▶ _Extrait_
·····

Economie

C’est pas en traitant comme ça Majoul, Cherif & Co que Saied va relever le pays

C’est pas en traitant comme ça Majoul, Cherif & Co que Saied va relever le pays

Il n’y a pas eu de cadeau de la Saint-Valentin de la part du FMI, à la place ce sont de laborieuses et âpres négociations qui ont été entamées avec notre principal bailleur. Donc cette voie est bouchée pour au moins quelques mois, au meilleur des cas. Les 300 millions d’euros de l’Union européenne ne viendront pas de sitôt et ce que la Banque Mondiale a promis d’injecter le sera sous la forme d’une aide directe, dans des programmes qu’elle suivra pas à pas. Bref, ce n’est pas avec ça que le gouvernement payera les salaires de février et d’après. Que reste-t-il dans l’immédiat au chef de l’exécutif, Kais Saied, pour faire tourner la boutique Tunisie ? Et bien encourager ceux qui font fonctionner le pays, qui le portent à bout de bras depuis un paquet d’années : Le secteur privé. Mais les signaux émis en direction des milieux d’affaires sont très négatifs…

Même le socialeux Hamma Hammami ne dit plus ça

On s’en doutait, ça se sentait, c’était même une évidence, mais quand le président de la République crie publiquement son aversion, sa détestation même des faiseurs d’argent, ça a une autre tonalité et une autre résonance. L’affichage certes flattera les bas instincts des citoyens qui attendent leur tour, qui en veulent aux riches qui auraient dépouillé la nation, des Tunisiens qui cultivent parfois une jalousie morbide et mortifère pour l’unité de la nation, pour l’élan national vers le développement. Kais Saied aurait pu tempérer tout ça en recevant dès le lendemain de sa déclaration fracassante Samir Majoul, le président de l’UTICA et Tarak Cherif, leader de la CONECT, pour ne citer que ceux-là. Il ne l’a pas fait…

Le malaise entre le locataire du palais de Carthage et les hommes d’affaires ne date pas d’hier, son point d’orgue est certainement la Loi de finances 2022. Il était d’usage que les organisations patronales soient au moins consultées dans une affaire qui engage tout de même tout le secteur privé du pays. Mais que nenni, les patrons ont été snobés de bout en bout et ont découvert dans le Journal Officiel, comme le citoyen lambda, la politique économique et financière du pays. Ce n’est pas ainsi qu’on met les investisseurs dans les meilleures dispositions pour aider la Tunisie.

·····

▶ _Extraits des lignes_
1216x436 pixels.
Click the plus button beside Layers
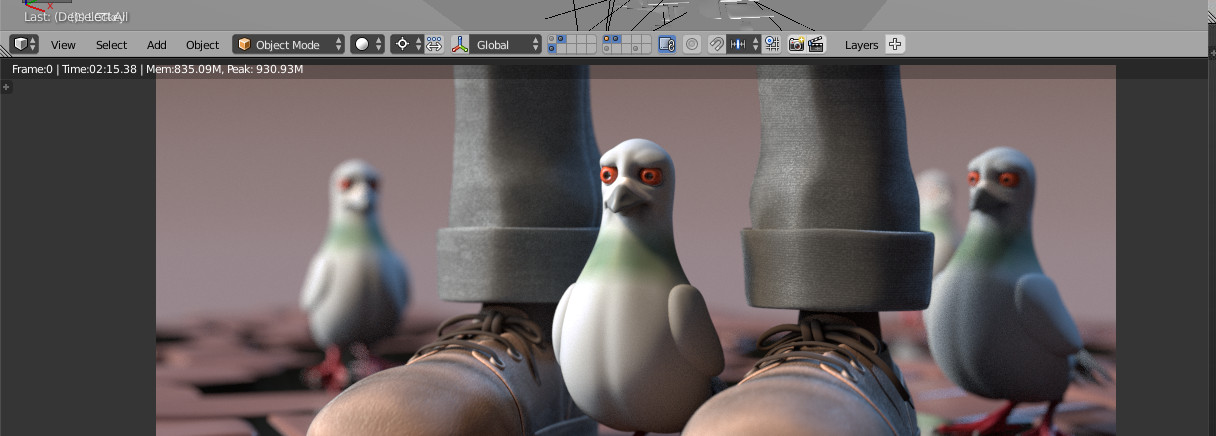coord(895,44)
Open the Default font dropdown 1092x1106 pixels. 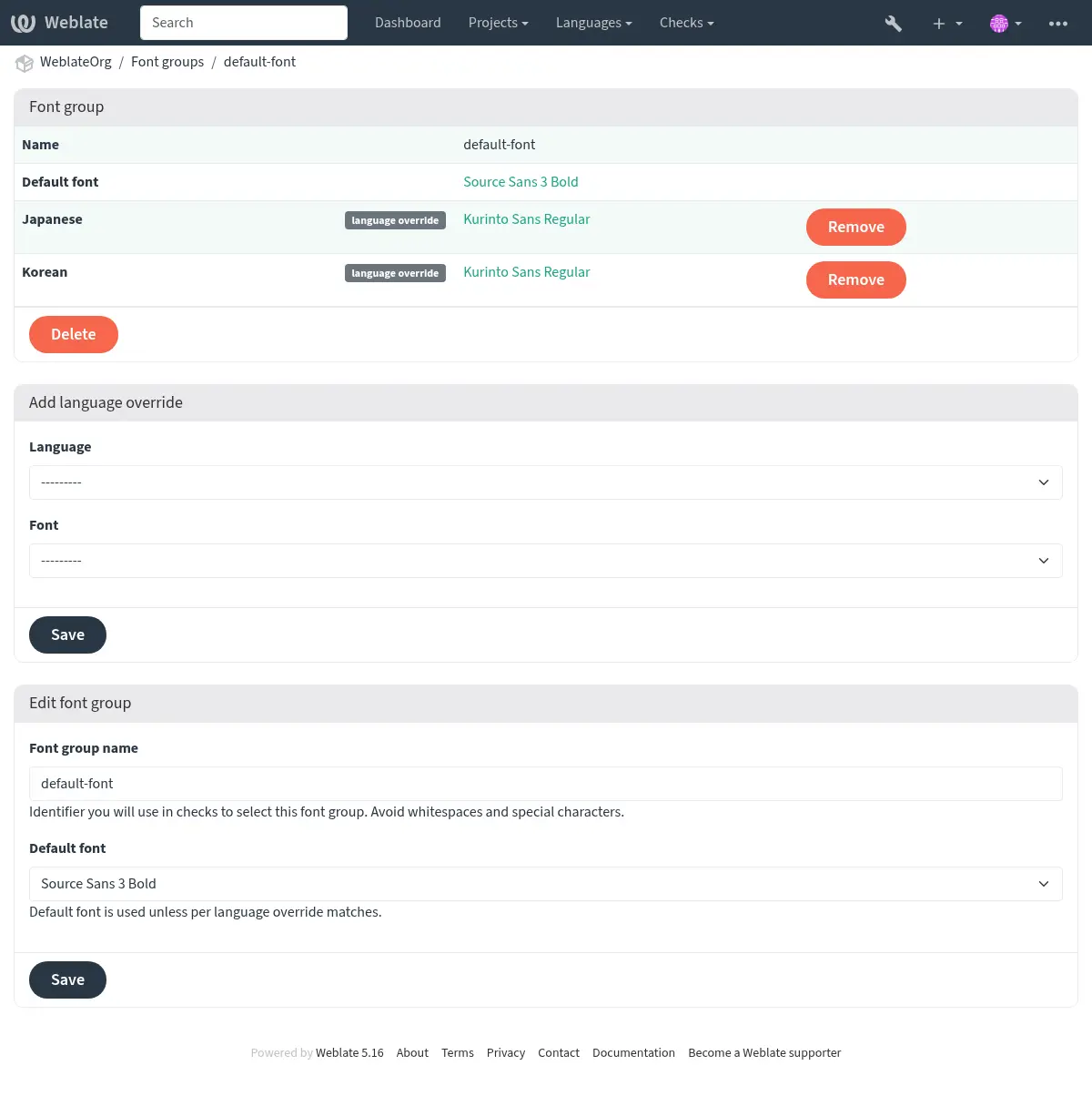545,884
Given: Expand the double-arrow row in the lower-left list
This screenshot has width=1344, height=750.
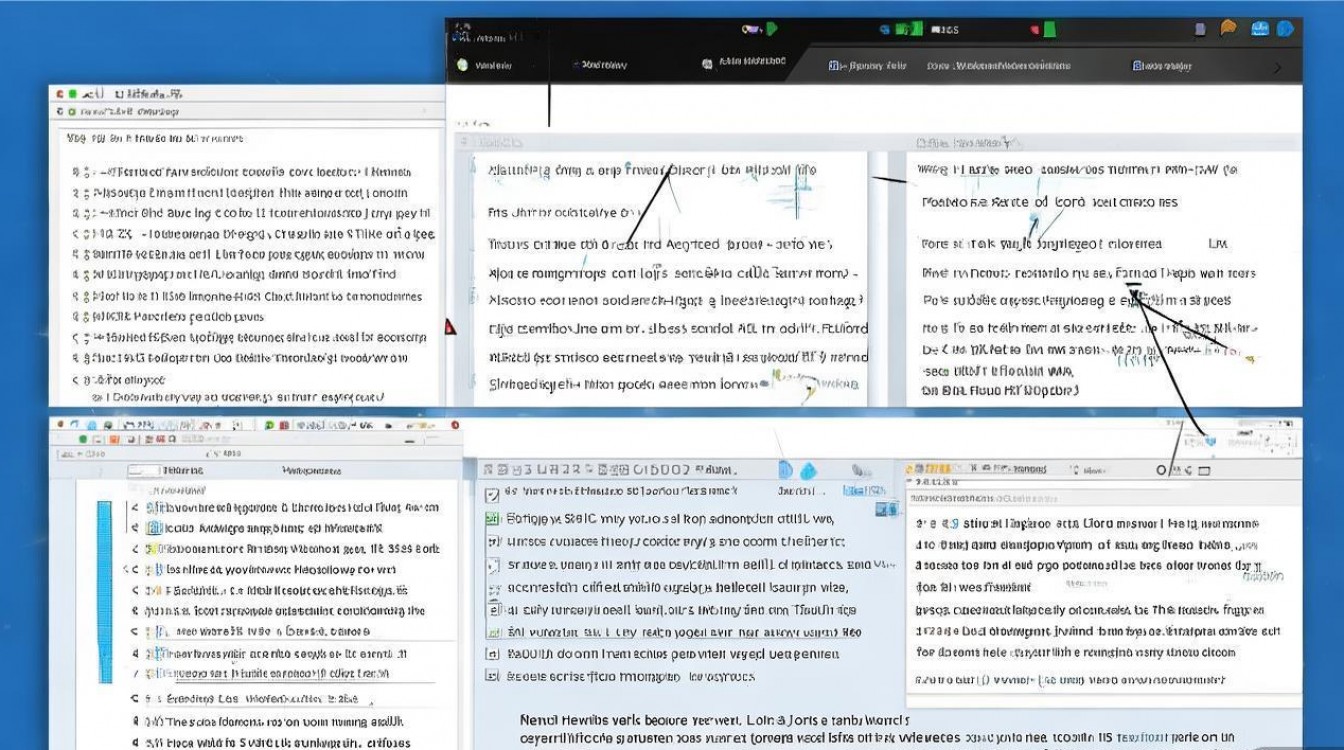Looking at the screenshot, I should tap(130, 569).
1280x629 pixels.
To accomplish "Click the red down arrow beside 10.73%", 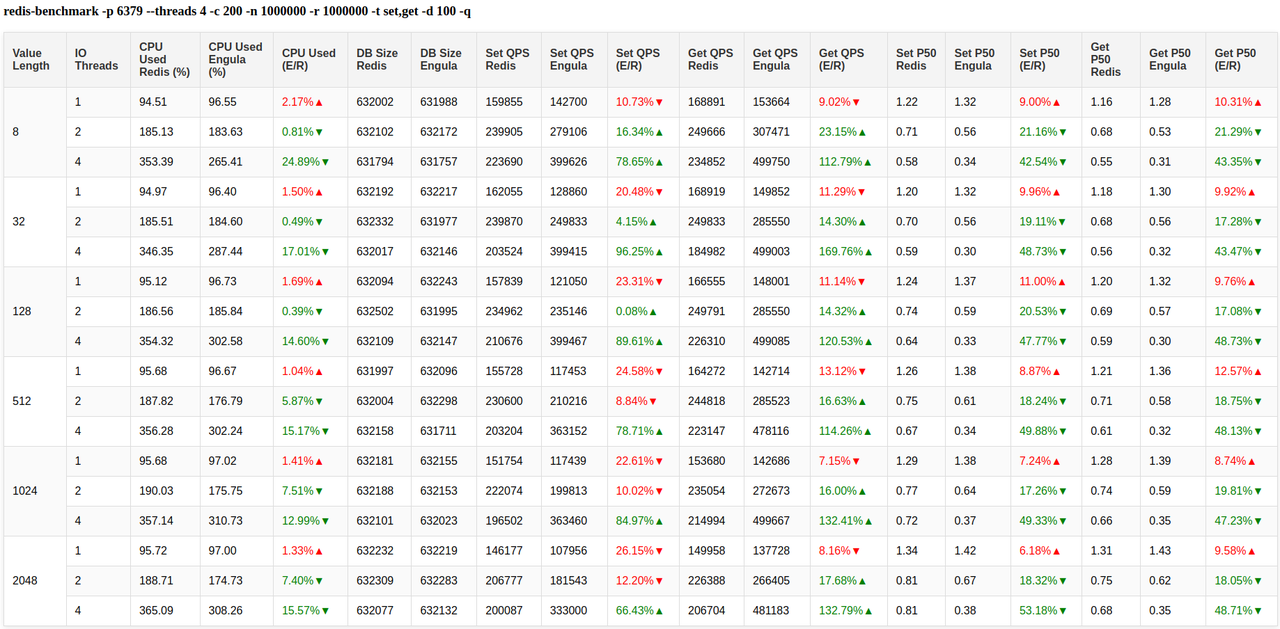I will (x=659, y=102).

·····

▶ _Objectif de l'exercice_
Répondez brièvement à chacune de ces questions portant sur l'extrait :
(a) Quel montant l'Union européenne doit-elle apporter ?
(b) Quelle organisation Samir Majoul préside-t-il ?
(c) Quel texte est présenté comme le point d'orgue du malaise entre le président et les hommes d'affaires ?
Ces lignes proviennent d'une source distincte de celle de l'extrait.

▶ _Solution proposée_
(a) 300 millions d'euros.
(b) L'UTICA.
(c) La Loi de finances 2022.